[Extract]
○ ○ ○ ○

EFFECT OF DNA SIZE AND STRANDEDNESS ON THE INVIVO CLEARANCE AND ORGAN LOCALIZATION OF DNA

Abstract

DNA-anti-DNA immune complexes play a major role in the pathogenesis of [human] SLE [systemic lupus erythematosus]. Evidence suggests that the DNA contained within these complexes, as well as free circulating DNA, is of small MW and predominantly double stranded. Large DNA is cleared from circulation rapidly and efficiently. To examine if variations in the configuration of DNA itself affected its ability to persist in the circulation, the clearance and organ uptake of single stranded DNA (ssDNA) and double stranded DNA (dsDNA) of different sizes was studied in normal mice. Clearance of DNA from the circulation was described by 2 exponential components. The 1st component represented organ uptake, and was much more rapid for ssDNA than for dsDNA. The 2nd component represented the excretion of breakdown products from the total body pool, and was the same for all DNA preparations. Regardless of its initial size, DNA larger than 15 bases did not persist in the circulation longer than 20 min for ssDNA, and longer than 40 min for dsDNA. Organ distribution studies showed that ssDNA was removed by the liver, but that dsDNA bound poorly to the liver and was distributed like oligonucleotide breakdown products. It is suggested that dsDNA and ssDNA are removed from the circulation by different mechanisms. Although dsDNA remains in the circulation slightly longer than ssDNA, all DNA, regardless of its size or strandedness, is cleared from the circulation and broken down rapidly and efficiently.

○ ○ ○ ○

[Supplied material]
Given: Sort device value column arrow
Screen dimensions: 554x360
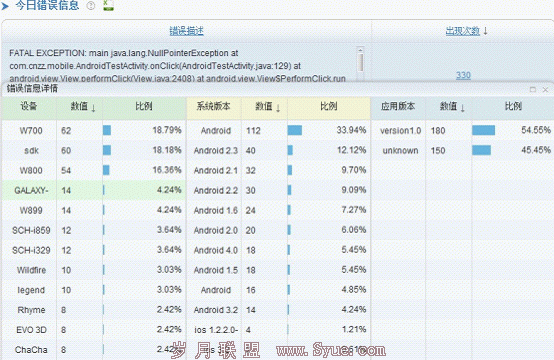Looking at the screenshot, I should (x=93, y=107).
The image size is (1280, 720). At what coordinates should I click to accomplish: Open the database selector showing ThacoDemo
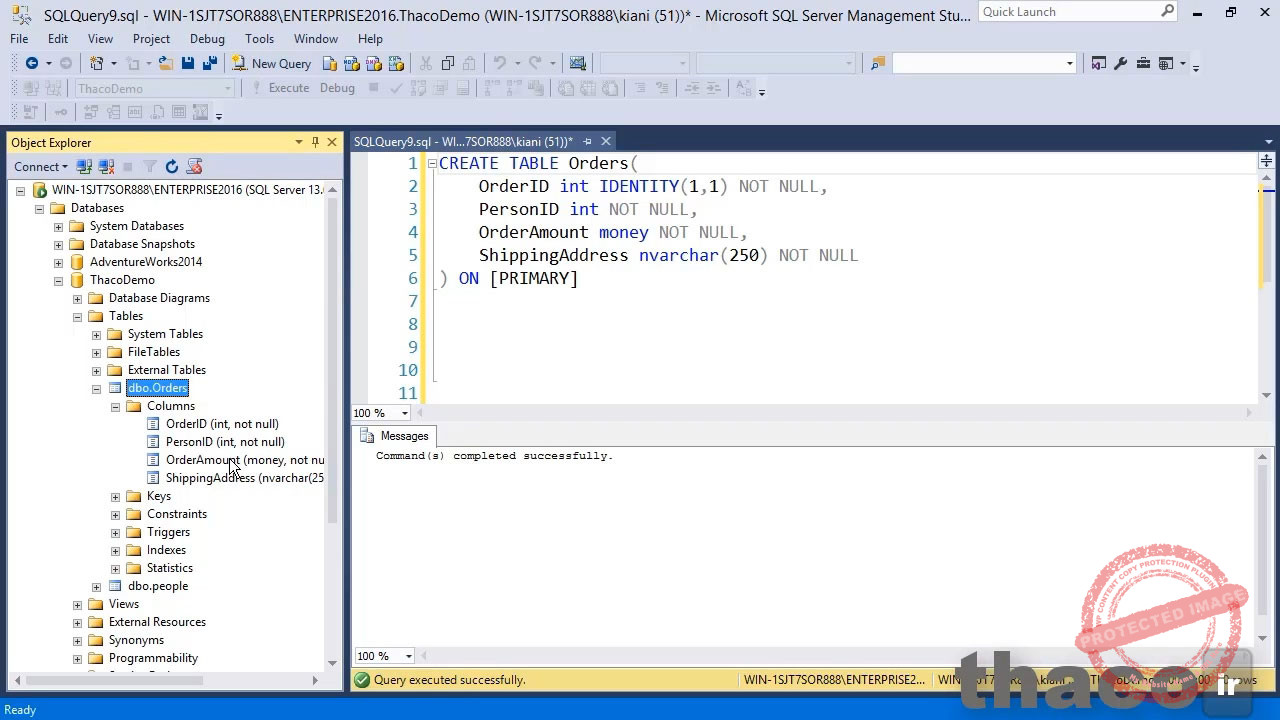click(230, 88)
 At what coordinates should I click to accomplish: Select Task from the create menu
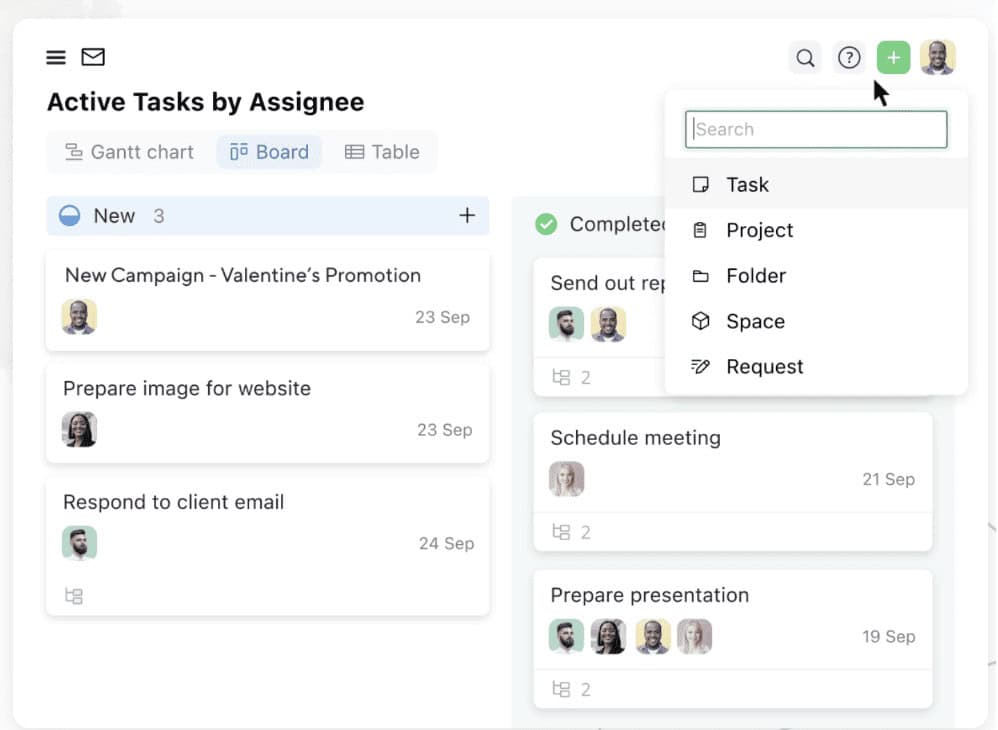816,185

○ ○ ○ ○

[Task requirements] List every abbreviation that the DNA clearance abstract spells out, each with its expansion as given there.

[Problem solution]
SLE: systemic lupus erythematosus
ssDNA: single stranded DNA
dsDNA: double stranded DNA